I'll admit that I'm a bit of a Pirates fan, not the old fashioned eye-patch wearing grogg swilling kind I hope you understand, it's more the Johnny Depp, Orlando Bloom modern day rock and roll pirate for me.
But even so, after the inability of the last two Pirates of the Caribbean films to live up to the original, I wasn't all that excited about On Stranger Tides. So noticing that a new videogame had magically materialised (the powers of a geeky husband never cease to amaze) on our coffee table for said franchise, I made my excuses and left the boys to it.
As far as I could tell from an my passing inspection, this is like the other Lego games they play on the Wii, expect of course this one has a Pirates of the Caribbean theme. It was instantly their game of the moment, not least I think because they could play together at the same time -- but also choose to go where they wanted with a clever split screen that popped up if they got separated.
What caught my eye though, was how lifelike the little Lego incantations of each Pirates' character were. Not just how they looked but also how they moved and what they were wearing. The game has Johnny Depp's, or should I say Jack Sparrow's, swagger down to a tea and Orlando Bloom's slightly grating fresh faced innocence captured perfectly. I realised this after I caught myself standing in the doorway watching the boys play, during what was supposed to be a trip out to grab some herbs from the garden for tea.
The game has Johnny Depp's swagger down to a tea.
Later that evening I casually suggested that my other half and I try out the game, you know, to make sure it was appropriate for the kids to play. It didn't take much persuading to get him playing (well, none actually) and we were soon working our way through the first film.
The way it works, apparently like on all the other Lego games, is that you get a few minutes from the film recreated in Lego to set the scene then you take control of a little band of characters. Each one can run, jump, hit and shoot as well as some special abilities.
It seemed like good value to me.
I found Jack Sparrow's compass to be one of the most useful things in the game - this lets you choose one of the tasks you haven't already completed and then paints a trail of footsteps to where you need to go to solve it.
Once you have solved all the problems in one area and fought all the bad guys (although here that translates to members of the Royal Navy) you move onto the next location and get some more of the story in Lego form.
If you like the films it works well and actually it reminded me of a few parts of the story I had forgotten about. The game works through all three of the old movies plus the new one. It seemed like good value to me, when they could have stung it out into three of four games.
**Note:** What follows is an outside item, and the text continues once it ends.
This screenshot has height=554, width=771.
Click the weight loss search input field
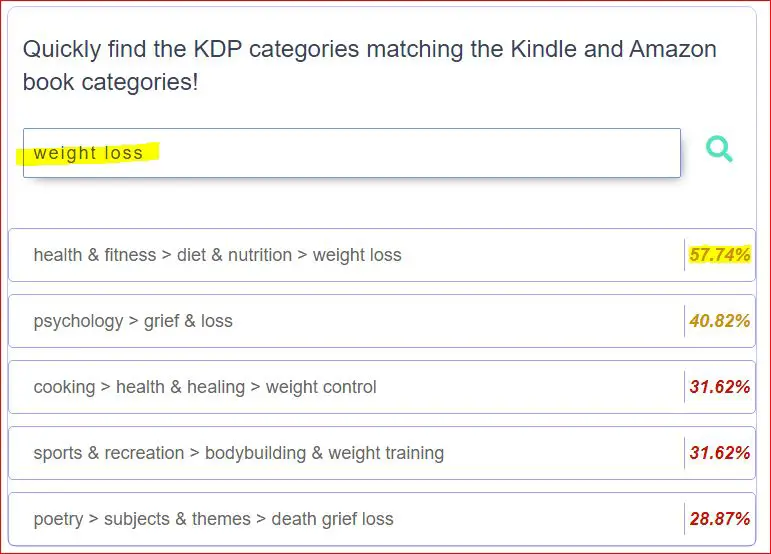click(x=352, y=153)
I can dip in and help the kids if they get stuck.
By the end of an evening's play I'd had a good time, and I must say solved more than my fair share of puzzles -- much to my other half's surprise. I'm not sure if I'll play it again, but at least now I can dip in and help the kids if they get stuck.
With so many different perspectives it can be hard to know where to start - a little like walking into a crowded pub. Sorry about that.
But so far we've not found a way to streamline our review output - there's basically too much of it. So, rather than dilute things for newcomers we have decided to live with the hubbub while helping new readers find the columnists they will enjoy.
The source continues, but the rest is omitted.